From start to finish—beginning with Lou’s desperate pleas to Peggy and Ed to not take the shortsighted deal being offered, to the complete and total betrayal by Hanzee, the massive gunfight that was so well shot and coordinated it felt like a beautiful dance-cum-mass execution, to Lou chasing after Hanzee, Peggy, and Ed—this was as intense and engrossing as storytelling, in any form, gets. Honestly, I was still shaking and my heart was still racing fifteen minutes after it was over.
Using a narrator/historian to tell it like a legendary tale and give it context, only added to the feeling of experiencing an epic story. (Using Martin Freeman as the narrator, one of the stars of season one and owner of a delightful British accent, only made it better.) We were witnessing the culmination of a story so big—one more saga than mere story—the decision to suddenly change the presentation of the narrative felt as inspired as the story that was unfolding.
It almost doesn’t seem possible to create so much tension with a character we already know is destined to live, but there it was, in every fraught, agonizing moment with Lou Solverson. By the time he showed up at that motel I didn’t even remember his assured survival, I was too sick worrying about his safety. It takes a special kind of show and a special kind of episode to pull that off.
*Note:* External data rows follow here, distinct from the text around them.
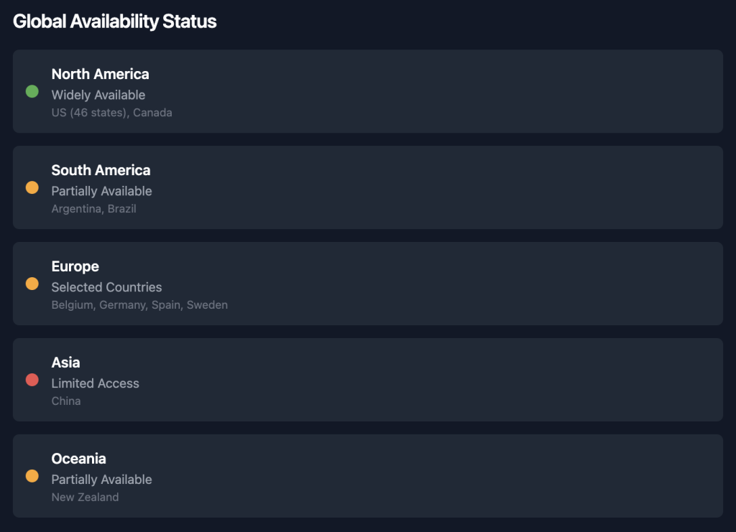Click the Argentina, Brazil country list

[94, 209]
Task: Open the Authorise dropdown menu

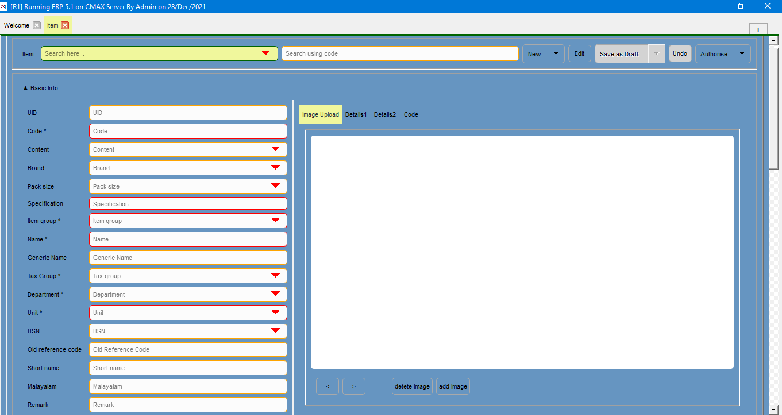Action: pos(742,53)
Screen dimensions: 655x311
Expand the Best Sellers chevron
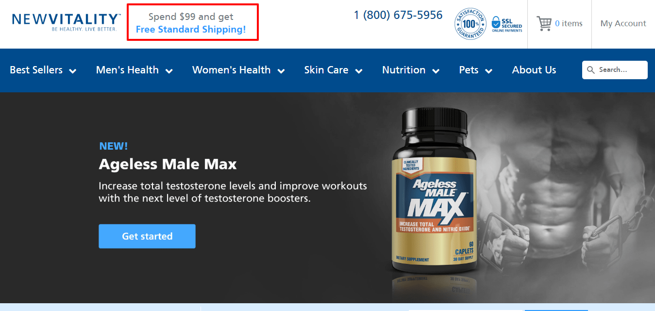click(73, 71)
To be the best episode of a truly special season, it had everything you’d ever want: pathos, action, intrigue, tension, beautiful cinematography, a wonderful score. It even included an actual spaceship.
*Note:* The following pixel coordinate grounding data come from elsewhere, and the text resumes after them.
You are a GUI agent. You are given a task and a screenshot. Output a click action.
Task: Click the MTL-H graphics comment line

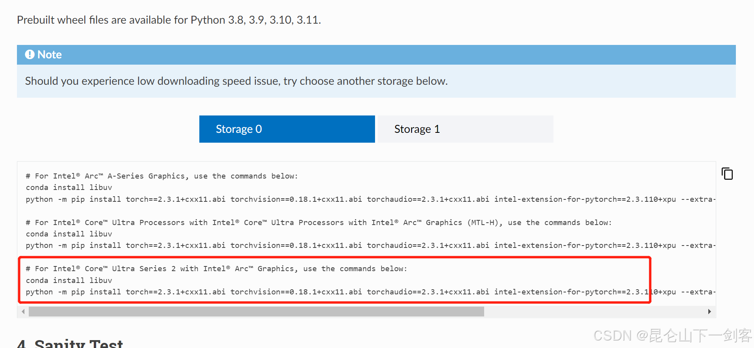point(315,222)

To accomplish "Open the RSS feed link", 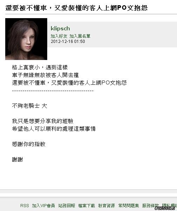I will [x=24, y=206].
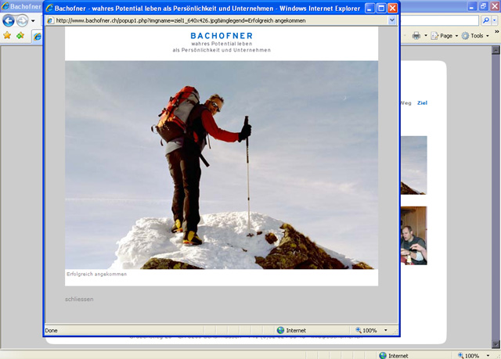Select the Ziel navigation tab

pos(422,103)
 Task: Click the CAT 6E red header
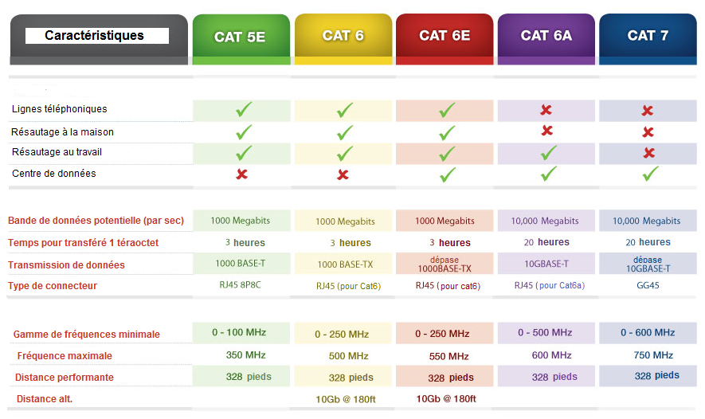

I never thought it would turn out that the blue lights that distracted Rye in episode one would turn out to be literal aliens, but here they were, a metaphor for the season becoming a tangible player in its narrative. (Note: Gerhardt boys are attracted to blue lights like bugs to a zapper, with the same results.) So what does it all mean?
The show has been developing the theme of an unseen danger all season, one where you may not know you are in trouble, and it doesn’t matter because you probably can’t beat it anyway. Yet, while “we are not alone,” the outsiders haven’t actually done any of the damage. The main characters have all been put in perilous spots, but their own actions have done them in. We are the danger; we create the threat. The aliens have just been watching—intelligent life forms shocked and awed by the cruelty of which we are capable.
The “Massacre at Sioux Falls” happened before 1979, and it’ll happen again. Can we be saved from ourselves? You can keep waiting for Dutch, but Ronald Reagan can’t help you, not when you are the threat. With one episode left it’ll be interesting to see if those two motifs are more overtly brought together.
So with only the finale to go, the Gerhardts are gone—and Mike and Kansas City didn’t even need to destroy them, they destroyed themselves. They may have been a family business, but they lacked all of the traits a family needs to be successful, like love, trust, and loyalty. Kansas City was always going to win, it was just a matter of who was left of the Gerhardts at the end. Poor Charlie in jail was the only one who was safe.
If Betsy is still alive it’s probably not for long. The question will be whether or not Lou makes it back in time to say goodbye, or if even that will be taken from him by the mounting bodies he’s had to deal with.
The major loose end is, of course, the fate of our favorite couple. Hanzee hasn’t been stopped yet, and as Lou tried to explain to Ed and Peggy, they’ve been lucky so far—but every hot streak comes to an end. Peggy may think they are “realized,” but the truth is more likely that they still don’t realize they can’t escape, “actualized” or not. Even if they don’t make it, at least Peggy got to say one of the funniest lines you’ll ever hear.
I also think we still may find out the shot in the hip during a routine traffic stop that old Lou Solverson told us about in season one, the one that forced him to retire, might have a different story behind it.
(Oh, and even though show runner Noah Hawley has already said that season three will take place chronologically after season one, we may have been given a hint or two about a future season when Ben Schmidt yelled—just like he did in season one about Sioux Falls—”It’s Rapid City all over again.” Man, Ben can’t catch a break.)
With only one episode left, it might be impossible to top this week. But if any show can do it it’s this one. It will be interesting to see how dark this season ends, even if we are looking at bright blue lights when its over for us.